Gradient Balancing (GraB) is a recently proposed technique that finds provably better data permutations when training models with multiple epochs over a finite dataset. It converges at a faster rate than the widely adopted Random Reshuffling, by minimizing the discrepancy of the gradients on adjacently selected examples. However, GraB only operates under critical assumptions such as small batch sizes and centralized data, leaving open the question of how to order examples at large scale -- i.e. distributed learning with decentralized data.
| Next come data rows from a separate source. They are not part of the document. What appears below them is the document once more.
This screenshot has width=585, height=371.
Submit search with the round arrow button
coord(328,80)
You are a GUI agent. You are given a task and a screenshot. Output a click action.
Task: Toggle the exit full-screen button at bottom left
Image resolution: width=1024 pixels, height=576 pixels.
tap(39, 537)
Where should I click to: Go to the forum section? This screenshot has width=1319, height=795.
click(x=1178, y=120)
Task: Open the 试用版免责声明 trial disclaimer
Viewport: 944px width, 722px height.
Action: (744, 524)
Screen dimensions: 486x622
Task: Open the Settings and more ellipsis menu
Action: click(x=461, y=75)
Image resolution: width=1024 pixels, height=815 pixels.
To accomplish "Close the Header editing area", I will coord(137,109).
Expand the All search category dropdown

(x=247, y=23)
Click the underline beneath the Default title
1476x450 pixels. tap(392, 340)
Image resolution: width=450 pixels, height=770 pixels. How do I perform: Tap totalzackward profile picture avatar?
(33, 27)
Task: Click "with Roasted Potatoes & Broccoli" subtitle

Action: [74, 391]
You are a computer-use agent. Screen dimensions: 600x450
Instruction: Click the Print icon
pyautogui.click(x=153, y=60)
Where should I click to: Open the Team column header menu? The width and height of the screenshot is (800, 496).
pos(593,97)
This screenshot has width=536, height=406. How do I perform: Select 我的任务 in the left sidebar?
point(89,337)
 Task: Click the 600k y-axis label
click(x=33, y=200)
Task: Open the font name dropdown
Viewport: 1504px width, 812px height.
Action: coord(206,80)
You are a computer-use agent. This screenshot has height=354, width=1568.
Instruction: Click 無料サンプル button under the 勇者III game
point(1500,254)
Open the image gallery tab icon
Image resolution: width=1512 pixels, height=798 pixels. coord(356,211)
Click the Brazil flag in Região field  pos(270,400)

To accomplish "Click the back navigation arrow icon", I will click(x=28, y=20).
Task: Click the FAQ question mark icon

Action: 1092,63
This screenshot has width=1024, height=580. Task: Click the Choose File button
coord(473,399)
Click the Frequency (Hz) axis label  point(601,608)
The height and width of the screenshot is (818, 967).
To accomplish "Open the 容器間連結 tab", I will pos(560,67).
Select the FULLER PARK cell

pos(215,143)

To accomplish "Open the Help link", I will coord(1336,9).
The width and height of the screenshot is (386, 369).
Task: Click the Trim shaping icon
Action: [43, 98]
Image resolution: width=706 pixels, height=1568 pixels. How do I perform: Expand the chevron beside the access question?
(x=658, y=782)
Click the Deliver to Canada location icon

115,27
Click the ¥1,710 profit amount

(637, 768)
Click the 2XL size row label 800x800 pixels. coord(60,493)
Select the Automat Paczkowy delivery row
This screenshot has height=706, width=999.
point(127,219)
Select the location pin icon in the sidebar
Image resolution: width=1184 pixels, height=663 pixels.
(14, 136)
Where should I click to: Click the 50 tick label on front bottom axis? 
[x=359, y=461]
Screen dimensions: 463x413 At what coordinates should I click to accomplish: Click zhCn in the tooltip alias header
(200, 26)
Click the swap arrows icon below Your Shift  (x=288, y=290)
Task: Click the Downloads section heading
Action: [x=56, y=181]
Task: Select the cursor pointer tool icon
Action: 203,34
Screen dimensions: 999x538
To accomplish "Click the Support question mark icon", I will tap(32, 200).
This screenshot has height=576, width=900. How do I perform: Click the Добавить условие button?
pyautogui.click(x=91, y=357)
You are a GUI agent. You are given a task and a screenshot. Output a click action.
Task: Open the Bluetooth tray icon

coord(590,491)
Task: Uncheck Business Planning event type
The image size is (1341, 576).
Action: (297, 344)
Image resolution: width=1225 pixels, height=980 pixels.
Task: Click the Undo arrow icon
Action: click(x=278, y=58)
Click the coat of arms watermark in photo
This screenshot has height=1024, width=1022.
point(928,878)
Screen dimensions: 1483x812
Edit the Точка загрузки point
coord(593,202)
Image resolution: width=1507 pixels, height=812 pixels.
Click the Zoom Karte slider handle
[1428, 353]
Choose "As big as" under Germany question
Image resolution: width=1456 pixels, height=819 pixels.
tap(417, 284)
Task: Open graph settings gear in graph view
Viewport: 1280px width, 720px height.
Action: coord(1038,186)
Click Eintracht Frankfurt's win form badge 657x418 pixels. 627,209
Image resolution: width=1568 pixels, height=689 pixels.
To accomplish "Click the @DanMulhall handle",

To alleviate the limitation, in this paper we propose D-GraB that involves two novel designs: (1) $\textsf{PairBalance}$ that eliminates the requirement to use stale gradient mean in GraB which critically relies on small learning rates; (2) an ordering protocol that runs $\textsf{PairBalance}$ in a distributed environment with negligible overhead, which benefits from both data ordering and parallelism. We prove D-GraB enjoys linear speed up at rate $\tilde{O}((mnT)^{-2/3})$ on smooth non-convex objectives and $\tilde{O}((mnT)^{-2})$ under PL condition, where $n$ denotes the number of parallel workers, $m$ denotes the number of examples per worker and $T$ denotes the number of epochs. Empirically, we show on various applications including GLUE, CIFAR10 and WikiText-2 that D-GraB outperforms naive parallel GraB and Distributed Random Reshuffling in terms of both training and validation performance.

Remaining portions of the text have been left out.